Stored data:
--------------------------------
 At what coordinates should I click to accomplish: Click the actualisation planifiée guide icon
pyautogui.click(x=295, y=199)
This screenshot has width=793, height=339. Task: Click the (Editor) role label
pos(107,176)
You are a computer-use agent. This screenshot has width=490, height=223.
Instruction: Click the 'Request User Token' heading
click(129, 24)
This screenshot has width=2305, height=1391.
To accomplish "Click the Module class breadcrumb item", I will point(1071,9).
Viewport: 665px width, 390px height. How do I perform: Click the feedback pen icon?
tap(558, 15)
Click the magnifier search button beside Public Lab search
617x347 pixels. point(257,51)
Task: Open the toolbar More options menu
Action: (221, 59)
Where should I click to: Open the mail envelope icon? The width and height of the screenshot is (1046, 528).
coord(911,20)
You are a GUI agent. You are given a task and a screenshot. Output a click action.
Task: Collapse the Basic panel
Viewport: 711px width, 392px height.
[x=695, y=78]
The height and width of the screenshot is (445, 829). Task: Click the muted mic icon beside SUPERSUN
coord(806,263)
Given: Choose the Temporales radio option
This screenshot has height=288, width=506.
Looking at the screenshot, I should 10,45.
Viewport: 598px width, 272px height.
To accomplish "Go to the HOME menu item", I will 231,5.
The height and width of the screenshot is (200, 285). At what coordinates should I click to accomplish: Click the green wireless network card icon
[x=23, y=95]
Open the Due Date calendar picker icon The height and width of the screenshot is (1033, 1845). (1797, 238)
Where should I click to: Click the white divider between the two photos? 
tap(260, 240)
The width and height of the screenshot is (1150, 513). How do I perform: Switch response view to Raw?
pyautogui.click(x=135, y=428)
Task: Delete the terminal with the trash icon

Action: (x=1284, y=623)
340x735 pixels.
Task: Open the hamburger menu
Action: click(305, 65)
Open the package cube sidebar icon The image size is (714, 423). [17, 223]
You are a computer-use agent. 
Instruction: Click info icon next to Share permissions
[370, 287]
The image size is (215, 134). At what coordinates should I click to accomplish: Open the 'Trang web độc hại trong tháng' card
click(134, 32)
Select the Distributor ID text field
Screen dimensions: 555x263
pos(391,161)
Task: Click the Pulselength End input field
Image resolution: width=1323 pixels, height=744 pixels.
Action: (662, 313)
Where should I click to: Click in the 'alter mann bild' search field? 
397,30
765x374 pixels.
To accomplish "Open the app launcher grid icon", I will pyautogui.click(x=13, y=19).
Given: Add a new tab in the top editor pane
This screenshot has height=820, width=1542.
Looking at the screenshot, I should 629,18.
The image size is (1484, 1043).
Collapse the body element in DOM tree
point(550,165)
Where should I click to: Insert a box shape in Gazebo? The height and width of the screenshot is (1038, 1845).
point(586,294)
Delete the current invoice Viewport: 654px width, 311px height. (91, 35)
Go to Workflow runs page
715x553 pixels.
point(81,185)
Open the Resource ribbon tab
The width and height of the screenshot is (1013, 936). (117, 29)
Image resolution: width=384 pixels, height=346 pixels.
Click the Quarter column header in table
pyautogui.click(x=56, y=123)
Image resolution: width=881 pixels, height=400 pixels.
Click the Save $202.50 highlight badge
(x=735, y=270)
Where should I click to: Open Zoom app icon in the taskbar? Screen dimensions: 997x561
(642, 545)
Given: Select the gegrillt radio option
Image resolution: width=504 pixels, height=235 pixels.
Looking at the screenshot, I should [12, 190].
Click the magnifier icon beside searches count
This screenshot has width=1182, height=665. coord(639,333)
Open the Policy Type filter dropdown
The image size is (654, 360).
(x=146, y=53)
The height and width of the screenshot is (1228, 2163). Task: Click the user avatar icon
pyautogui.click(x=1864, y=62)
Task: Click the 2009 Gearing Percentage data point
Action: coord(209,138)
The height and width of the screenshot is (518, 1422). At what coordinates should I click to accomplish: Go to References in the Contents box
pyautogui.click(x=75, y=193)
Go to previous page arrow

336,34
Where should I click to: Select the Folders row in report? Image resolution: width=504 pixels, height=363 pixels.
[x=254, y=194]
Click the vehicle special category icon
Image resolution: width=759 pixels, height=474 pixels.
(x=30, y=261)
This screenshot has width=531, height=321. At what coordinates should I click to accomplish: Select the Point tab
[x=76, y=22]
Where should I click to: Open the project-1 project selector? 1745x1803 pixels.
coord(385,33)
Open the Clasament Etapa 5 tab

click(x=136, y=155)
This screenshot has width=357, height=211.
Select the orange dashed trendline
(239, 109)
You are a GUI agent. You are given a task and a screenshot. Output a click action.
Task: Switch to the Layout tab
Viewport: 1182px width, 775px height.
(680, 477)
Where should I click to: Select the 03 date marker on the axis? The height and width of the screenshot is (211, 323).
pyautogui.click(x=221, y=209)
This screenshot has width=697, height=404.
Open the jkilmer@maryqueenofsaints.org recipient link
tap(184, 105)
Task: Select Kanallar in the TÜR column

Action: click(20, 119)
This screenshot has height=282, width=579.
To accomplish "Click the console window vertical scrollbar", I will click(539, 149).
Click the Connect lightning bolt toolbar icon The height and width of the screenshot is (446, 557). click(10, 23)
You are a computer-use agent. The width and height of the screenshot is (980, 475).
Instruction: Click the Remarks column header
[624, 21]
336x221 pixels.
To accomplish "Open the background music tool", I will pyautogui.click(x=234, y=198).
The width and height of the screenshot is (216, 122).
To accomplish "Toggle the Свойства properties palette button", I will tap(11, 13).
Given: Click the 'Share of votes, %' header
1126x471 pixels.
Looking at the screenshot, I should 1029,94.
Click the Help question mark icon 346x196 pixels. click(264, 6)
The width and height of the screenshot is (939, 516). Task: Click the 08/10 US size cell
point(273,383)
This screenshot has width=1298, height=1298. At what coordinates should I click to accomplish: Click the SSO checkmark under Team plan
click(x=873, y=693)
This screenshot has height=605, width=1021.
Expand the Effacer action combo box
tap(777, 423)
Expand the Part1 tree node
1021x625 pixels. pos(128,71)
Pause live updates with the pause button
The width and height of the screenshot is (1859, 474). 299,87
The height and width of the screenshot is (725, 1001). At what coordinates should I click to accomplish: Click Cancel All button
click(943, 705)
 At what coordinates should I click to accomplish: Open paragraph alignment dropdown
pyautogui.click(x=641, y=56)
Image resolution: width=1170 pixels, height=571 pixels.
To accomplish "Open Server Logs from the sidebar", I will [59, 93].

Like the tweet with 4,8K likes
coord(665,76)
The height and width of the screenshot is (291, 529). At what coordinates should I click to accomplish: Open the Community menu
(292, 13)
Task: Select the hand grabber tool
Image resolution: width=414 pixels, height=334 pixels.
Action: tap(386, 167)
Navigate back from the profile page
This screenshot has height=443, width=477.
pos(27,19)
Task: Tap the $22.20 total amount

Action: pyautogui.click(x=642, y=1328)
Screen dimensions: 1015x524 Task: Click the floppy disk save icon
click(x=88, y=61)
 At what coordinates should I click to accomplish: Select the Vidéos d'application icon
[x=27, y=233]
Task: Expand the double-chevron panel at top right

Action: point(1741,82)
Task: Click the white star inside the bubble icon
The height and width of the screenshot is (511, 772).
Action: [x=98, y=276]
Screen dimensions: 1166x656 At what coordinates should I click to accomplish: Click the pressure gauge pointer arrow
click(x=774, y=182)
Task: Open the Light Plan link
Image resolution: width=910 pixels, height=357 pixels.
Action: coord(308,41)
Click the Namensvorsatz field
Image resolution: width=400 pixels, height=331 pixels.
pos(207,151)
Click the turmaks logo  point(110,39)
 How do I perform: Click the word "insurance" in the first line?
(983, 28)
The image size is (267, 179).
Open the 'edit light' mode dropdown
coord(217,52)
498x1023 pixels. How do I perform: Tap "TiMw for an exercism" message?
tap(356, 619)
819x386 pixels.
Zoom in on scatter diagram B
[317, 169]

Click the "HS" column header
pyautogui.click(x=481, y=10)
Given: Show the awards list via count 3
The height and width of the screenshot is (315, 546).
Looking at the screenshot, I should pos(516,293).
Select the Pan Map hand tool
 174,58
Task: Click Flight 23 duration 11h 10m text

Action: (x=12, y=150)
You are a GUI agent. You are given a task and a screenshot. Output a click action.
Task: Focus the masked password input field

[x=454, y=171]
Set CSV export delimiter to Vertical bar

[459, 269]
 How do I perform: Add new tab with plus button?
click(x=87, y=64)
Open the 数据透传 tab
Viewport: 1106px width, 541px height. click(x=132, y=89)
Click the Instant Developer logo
--------------------------------
Problem to solve: Give the items as a JSON list of strings, one per line and with blank lines left out, starting at the first line of the items and ending with the line that contains "tap(558, 15)".

Complete output:
[
  " At what coordinates should I click to accomplish: Click the actualisation planifiée guide icon",
  "pyautogui.click(x=295, y=199)",
  "This screenshot has width=793, height=339. Task: Click the (Editor) role label",
  "pos(107,176)",
  "You are a computer-use agent. This screenshot has width=490, height=223.",
  "Instruction: Click the 'Request User Token' heading",
  "click(129, 24)",
  "This screenshot has width=2305, height=1391.",
  "To accomplish \"Click the Module class breadcrumb item\", I will point(1071,9).",
  "Viewport: 665px width, 390px height. How do I perform: Click the feedback pen icon?",
  "tap(558, 15)"
]